F. Objek Ilmu Pengetahuan
Ilmu filsafat
memiliki objek material dan objek formal. Objek material adalah apa yang dipelajari dan dikupas sebagai
bahan (materi) pembicaraan. Objek material adalah objek yang dijadikan sasaran
menyelidiki oleh suatu ilmu, atau objek yang dipelajari oleh ilmu itu. Objek
material filsafat ilmu adalah pengetahuan itu sendiri, yakni pengetahuan ilmiah
(scientific knowledge), pengetahuan
yang telah disusun secara sistematis dengan metode ilmiah tertentu, sehingga
dapat dipertanggungjawabkan kebenarannya secara umum.[8]
Objek formal adalah cara pendekatan
yang dipakai atas objek material, yang sedemikian khas sehingga mencirikan atau
mengkhususkan bidang kegiatan yang bersangkutan. Jika cara pendekatan itu logis, konsisten dan efisien,
maka dihasilkanlah sistem filsafat ilmu.
Oleh karena itu, dapat dikatakan bahwa objek formal adalah sudut pandang dari
mana dan bagaimana subjek menelaah objek materialnya yang menyangkut asal usul,
struktur, metode, dan validitas ilmu.[9] Objek
formal filsafat ilmu adalah hakikat (esensi) ilmu pengetahuan artinya filsafat
ilmu lebih menaruh perhatian terhadap problem mendasar ilmu pengetahuan,
seperti apa hakikat ilmu pengetahuan, bagaimana cara memperoleh kebenaran
ilmiah dan apa fungsi ilmu itu bagi manusia.

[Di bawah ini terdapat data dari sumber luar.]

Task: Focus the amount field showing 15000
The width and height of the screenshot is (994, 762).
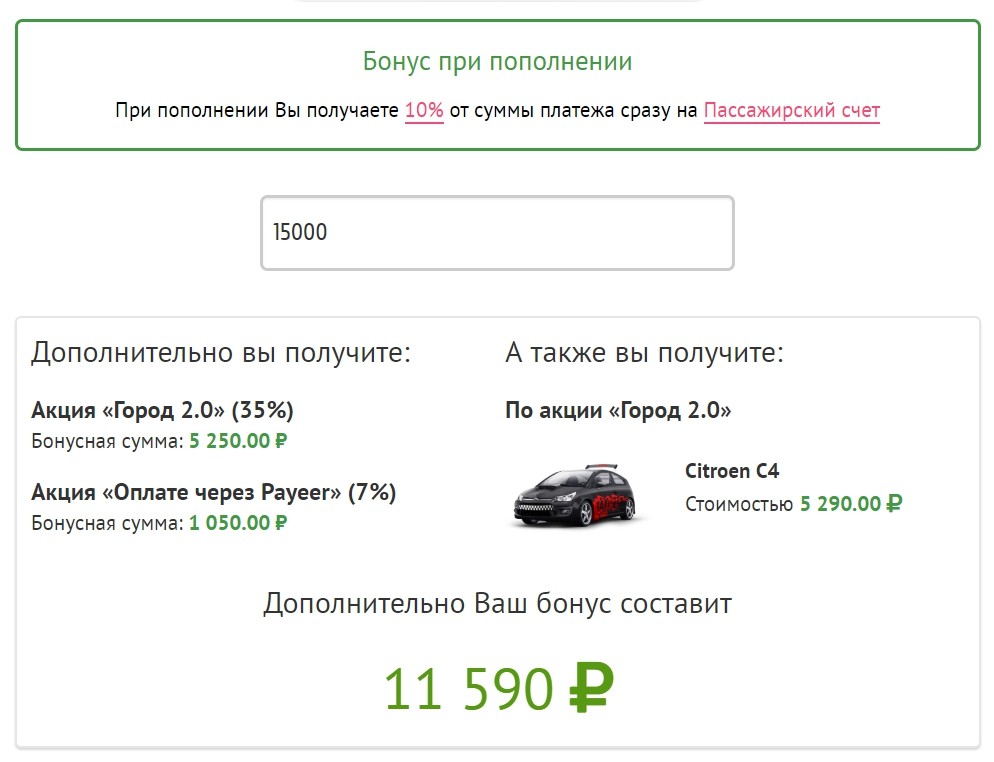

Jadi beranjak dari sana kita dapat memahami bahwa, ilmu
adalah kumpulan pengetahuan. Namun bukan sebaliknya kumpulan ilmu adalah
pengetahuan. Kumpulan pengetahuan agar dapat dikatakan ilmu harus memenuhi
syarat-syarat tertentu. Syarat-syarat yang dimaksudkan adalah objek material
dan objek formal.[10]
Setiap bidang ilmu baik itu ilmu khusus maupun ilmu filsafat harus memenuhi ke
dua objek tersebut. Objek material adalah sesuatu hal yang dijadikan sasaran
pemikiran (Gegenstand), sesuatu hal yang diselidiki atau sesuatu hal yang
dipelajari. Objek material mencakup hal konkrit misalnya manusia, tumbuhan,
batu ataupun hal-hal yang abstrak seperti ide-ide, nilai-nilai, dan kerohanian.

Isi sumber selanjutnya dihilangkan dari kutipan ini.